Could you rewrite the lines starting with the line that contains "Task: Tap the second cellular signal icon" and going on through the line that contains "pos(478,25)", keeping every line in full but multiplying each coordinate in the answers by 1.3 and rounding to whole numbers, with halves rounded up? Leave the pictures out of your answer.
** START EXERCISE DATA **
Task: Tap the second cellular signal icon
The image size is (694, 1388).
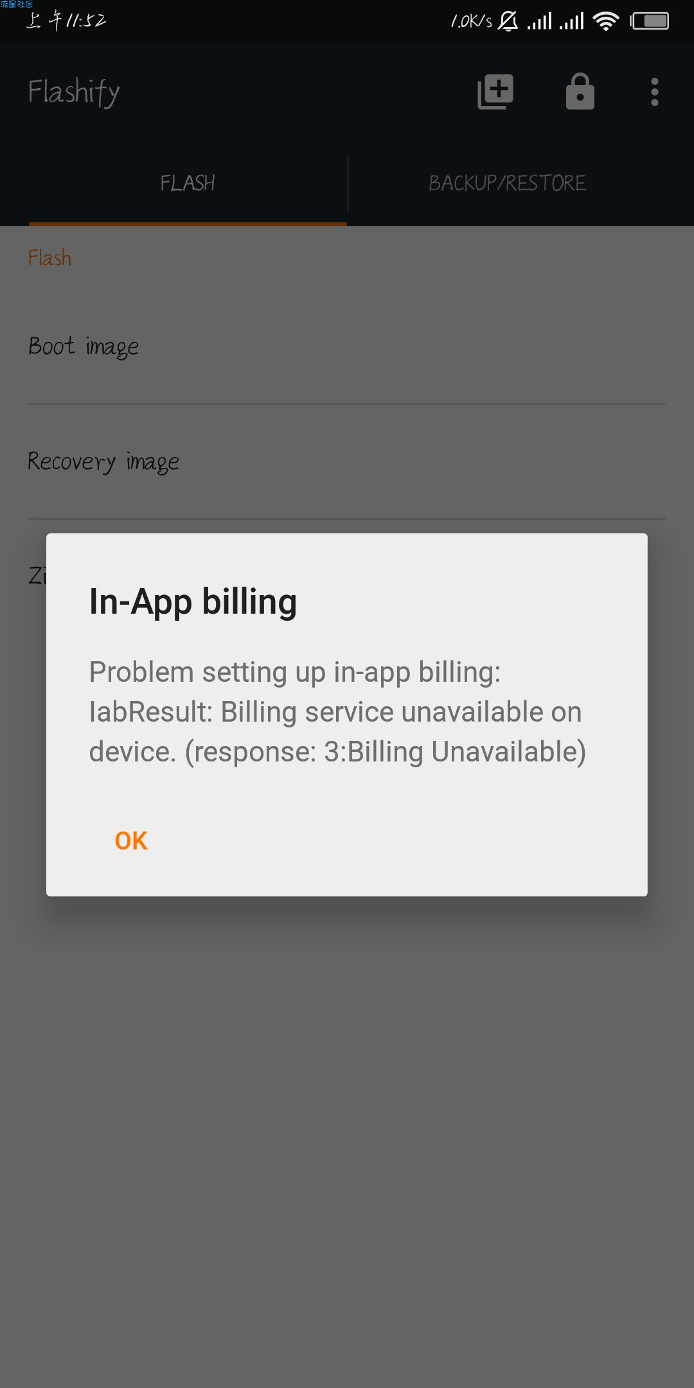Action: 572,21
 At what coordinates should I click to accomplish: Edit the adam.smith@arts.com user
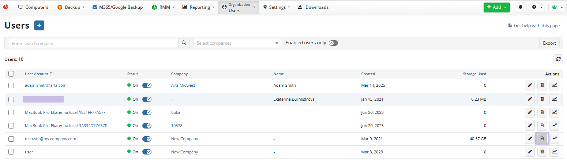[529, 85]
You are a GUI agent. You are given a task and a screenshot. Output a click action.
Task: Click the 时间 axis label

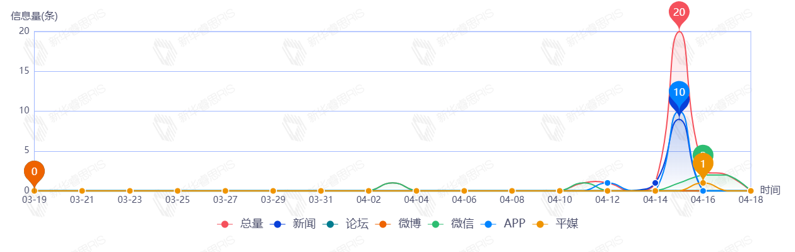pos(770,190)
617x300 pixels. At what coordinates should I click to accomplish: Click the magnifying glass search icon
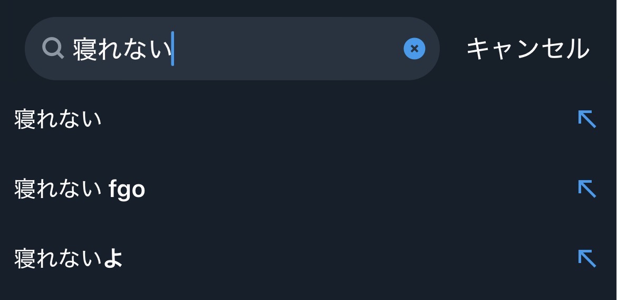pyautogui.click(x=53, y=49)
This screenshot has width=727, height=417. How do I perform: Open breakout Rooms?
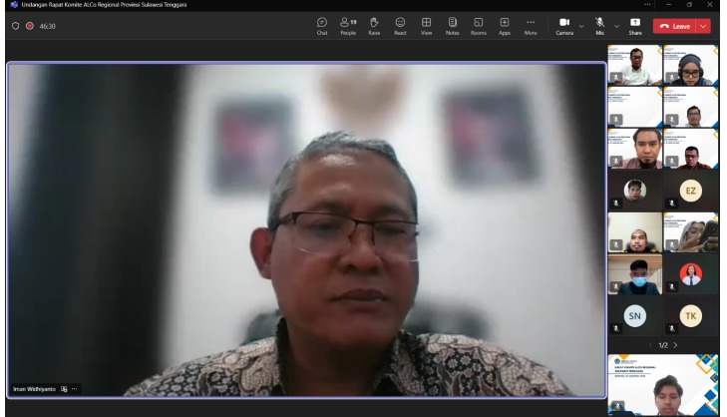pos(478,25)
** END EXERCISE DATA **
** START EXERCISE DATA **
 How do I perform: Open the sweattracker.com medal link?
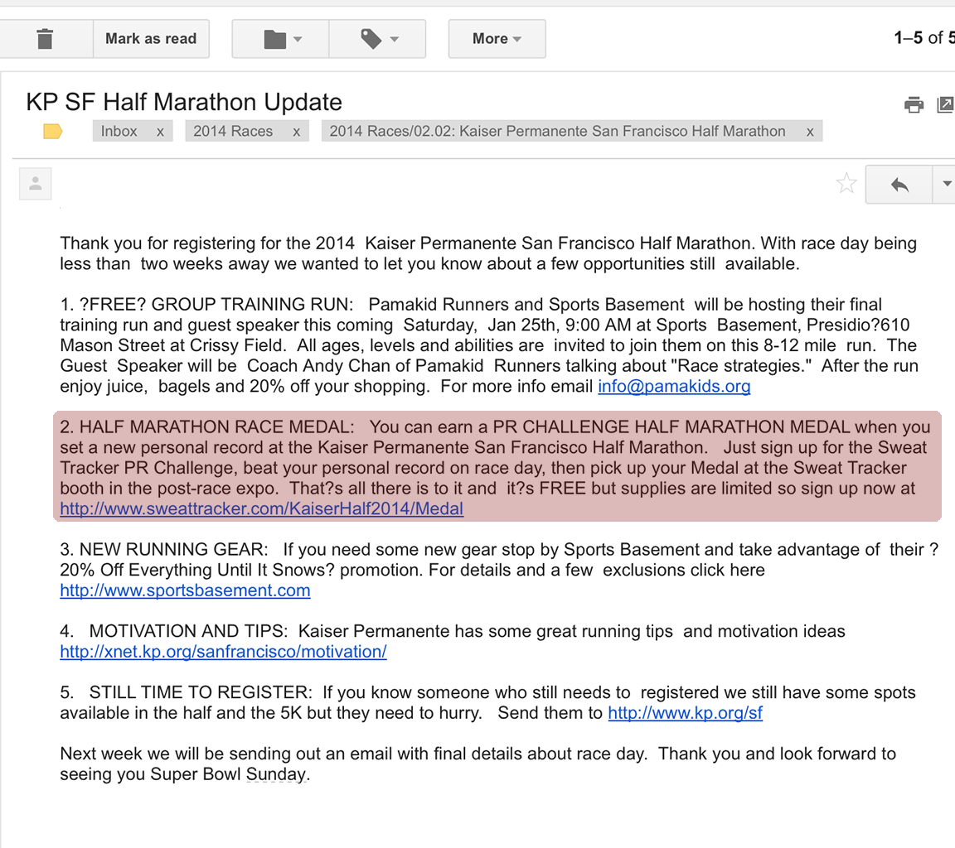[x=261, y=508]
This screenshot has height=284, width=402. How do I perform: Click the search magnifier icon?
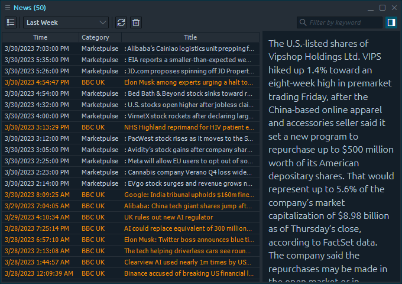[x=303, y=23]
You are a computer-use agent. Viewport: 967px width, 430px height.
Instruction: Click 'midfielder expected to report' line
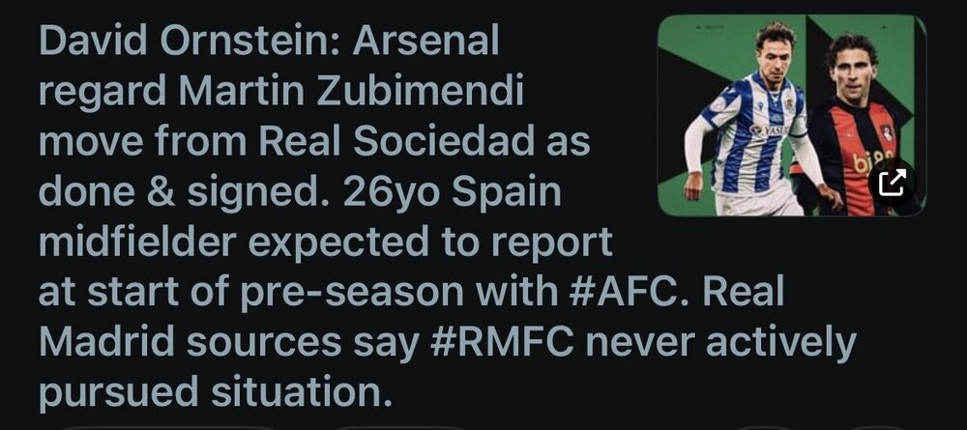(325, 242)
** END EXERCISE DATA **
** START EXERCISE DATA **
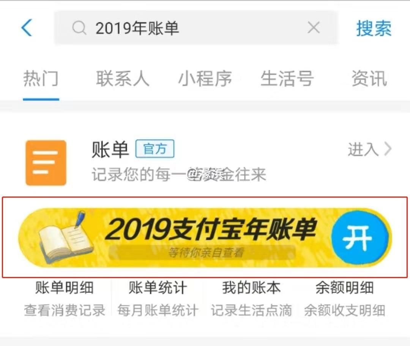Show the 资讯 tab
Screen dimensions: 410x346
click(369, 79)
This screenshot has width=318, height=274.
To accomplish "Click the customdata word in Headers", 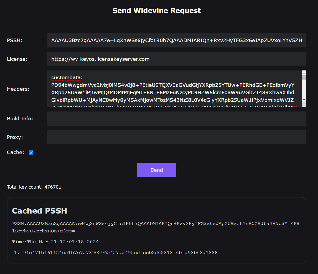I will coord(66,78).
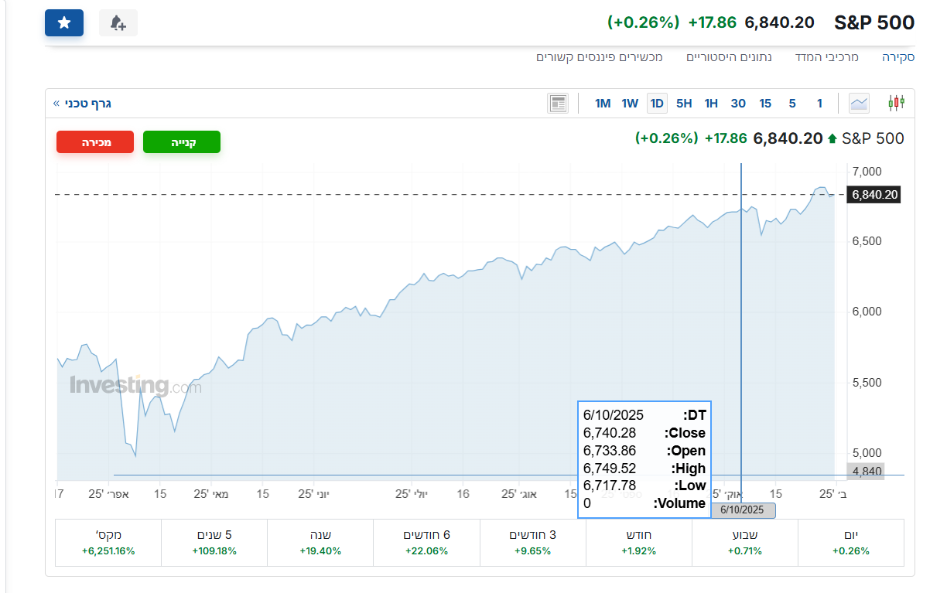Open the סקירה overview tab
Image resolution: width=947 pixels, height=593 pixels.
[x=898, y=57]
** END EXERCISE DATA **
- _EXERCISE RESULT_:
Task: Tap the second cellular signal icon
The image size is (694, 1388).
Action: 744,27
 At what coordinates should I click to accomplish: Edit the adam.smith@arts.com user
[688, 111]
You are a GUI agent. You are given a task and a screenshot. Output a click action.
Task: Click the 时间 axis label

pos(1001,247)
617x300 pixels. At what coordinates should I click to accomplish: Click the magnifying glass search icon
pyautogui.click(x=69, y=64)
This screenshot has width=727, height=417. How do I perform: Open breakout Rooms?
pos(621,33)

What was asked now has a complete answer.